It’s True, It’s True, It’s True takes the (it goes without saying – true) story of the trial of Agostino Tassi for the rape of Artemisia Gentileschi in Renaissance Rome, and brings it to life for a modern audience in a gripping, poignant piece of theatre.

The entire story is told by three female actors, who not only take on a lead role each, but also rotate the smaller roles such as minor witnesses. Gentileschi (Ellice Stevens) is an extraordinary character, and Stevens’ portrayal of her is powerful, defiant, and moving. As she confronts Tassi (Sophie Steer), her rapist, it is difficult to believe that she was a mere 17 years old at the time of the trial. Steer’s Tassi is slimy, angry, and repulsive – it is to her credit that she plays such an unlikeable man so well.
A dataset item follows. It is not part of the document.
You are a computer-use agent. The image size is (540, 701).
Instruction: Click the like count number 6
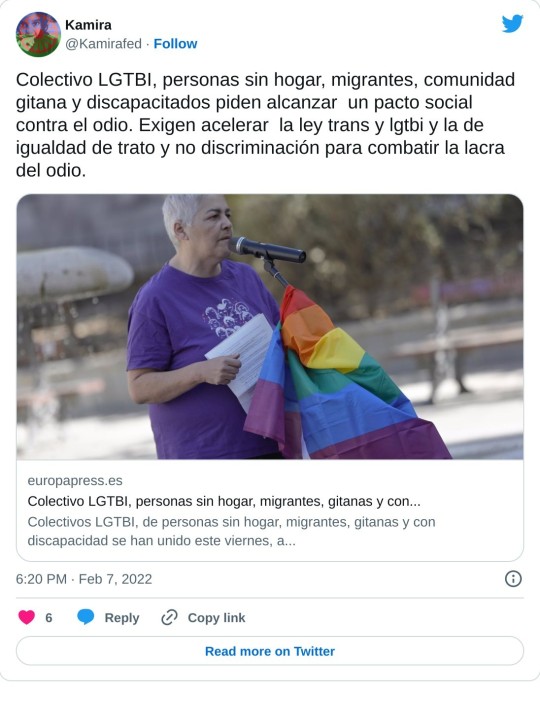click(x=49, y=617)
The story is one that feels remarkably current, despite the fact that Tassi’s trial took place in 1612. Devised from existing court records (the team estimate that about 30% of the script is verbatim), it is an uncomfortable realisation that the dialogue taking place in a Renaissance Italian courtroom is not too dissimilar from the way we see victims of rape treated in courts, the media, and by their own family and friends today.
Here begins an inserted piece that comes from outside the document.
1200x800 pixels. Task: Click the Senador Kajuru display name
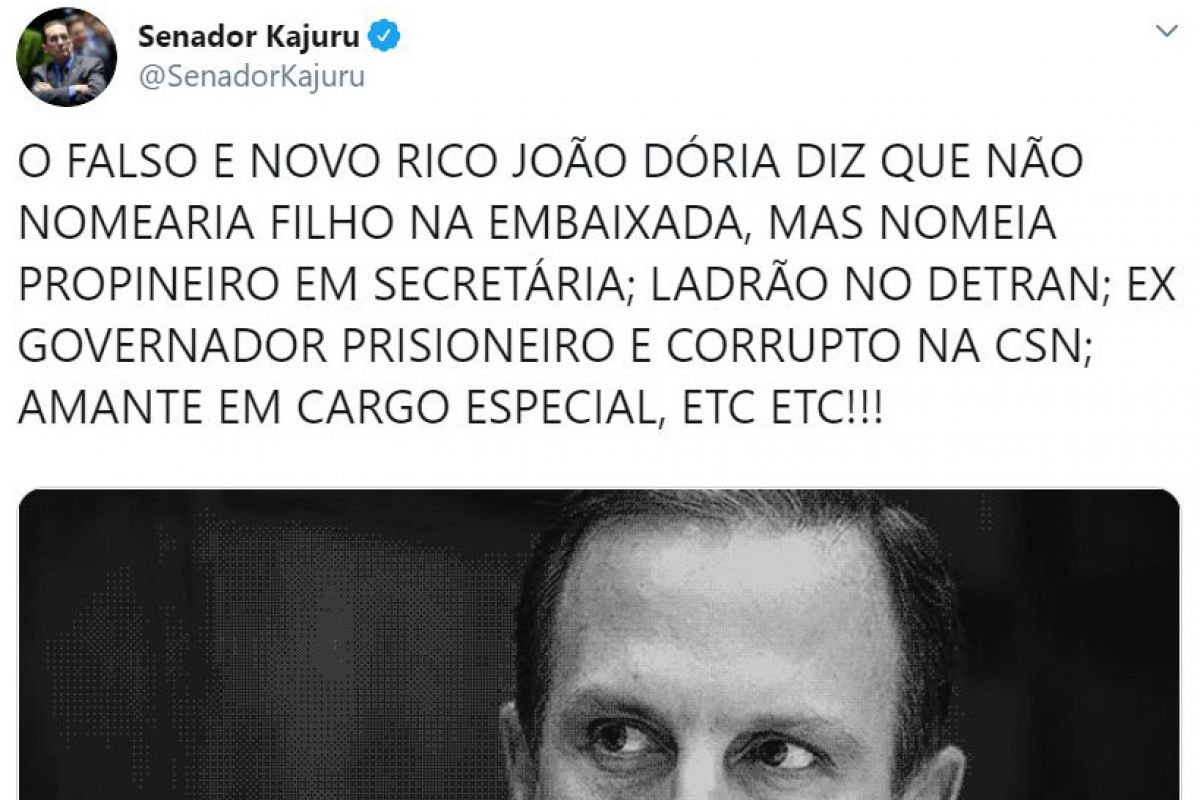pyautogui.click(x=250, y=38)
And that is what the play wants – to force its audience to make these uncomfortable connections. There are several long, painful silences where the tension feels almost unbearable – yet we are only an audience, watching a performance. The real experience, we are reminded, is so much worse.

Injected into the dialogue is snatches of pop and rock music, a “punk, anarchic, riot girl sound” that director Billy Barrett felt fit with Gentileschi’s character. The music serves to both lighten the performance a little, as well as cut through the period feel of the show and, once again, remind the audience that whilst Tassi’s trial was a long time ago, we are living through stories not dissimilar to hers.

The play also makes creative use of Gentileschi’s famous paintings, which are where she found release for her emotional turmoil; as she tells the court, “I painted it like this because of how I felt”. Lighting and a simple use of costume and props were used for the actors to recreate stills of the images, interpretations of Biblical stories famed for their violence, gore, and powerful women. As a woman in the male-dominated world of Renaissance art, Gentileschi points out how her interpretations are the only ones able to accurately depict the women involved.

Truth, unsurprisingly, is the main theme running through this show. It is the fundamental narrative in all stories like Gentileschi’s, with one person’s word against another’s; who is telling the truth? The play’s title is repeated again and again by Gentileschi, particularly in a poignant moment where she is stood, almost naked, exposed and vulnerable, repeating the words and looking into the audience’s eyes: “It’s true. It’s true. It’s true”.

But the play is anxious to highlight that this trial is not Gentileschi’s whole story. Towards the end, she defiantly roars her achievements at the audience, including becoming the first female painter accepted into the Academia di Arte del Disegno in Florence and painting for the Medici family and King Charles I, amongst others. Stevens’ Gentileschi is a woman who does not let her past define her, and her defiance shines through.

The set was simple, and at times hard to connect with the events onstage. The use of ladders and paint-stained buckets are surely a nod to the artistic circles that Gentileschi and Tassi ran in, but they failed to create a believable atmosphere of a Renaissance Roman courtroom, or indeed any of the other settings that the show explored, instead giving the show a slightly unfinished feel.

Overall, the performance was a clever, moving depiction of events that happened over 400 years ago, yet still have so much relevance today. Gentileschi’s story is empowering and inspiring, yet also incredibly sad, and this depiction doesn’t shy away from the challenge of translating it to a modern theatre.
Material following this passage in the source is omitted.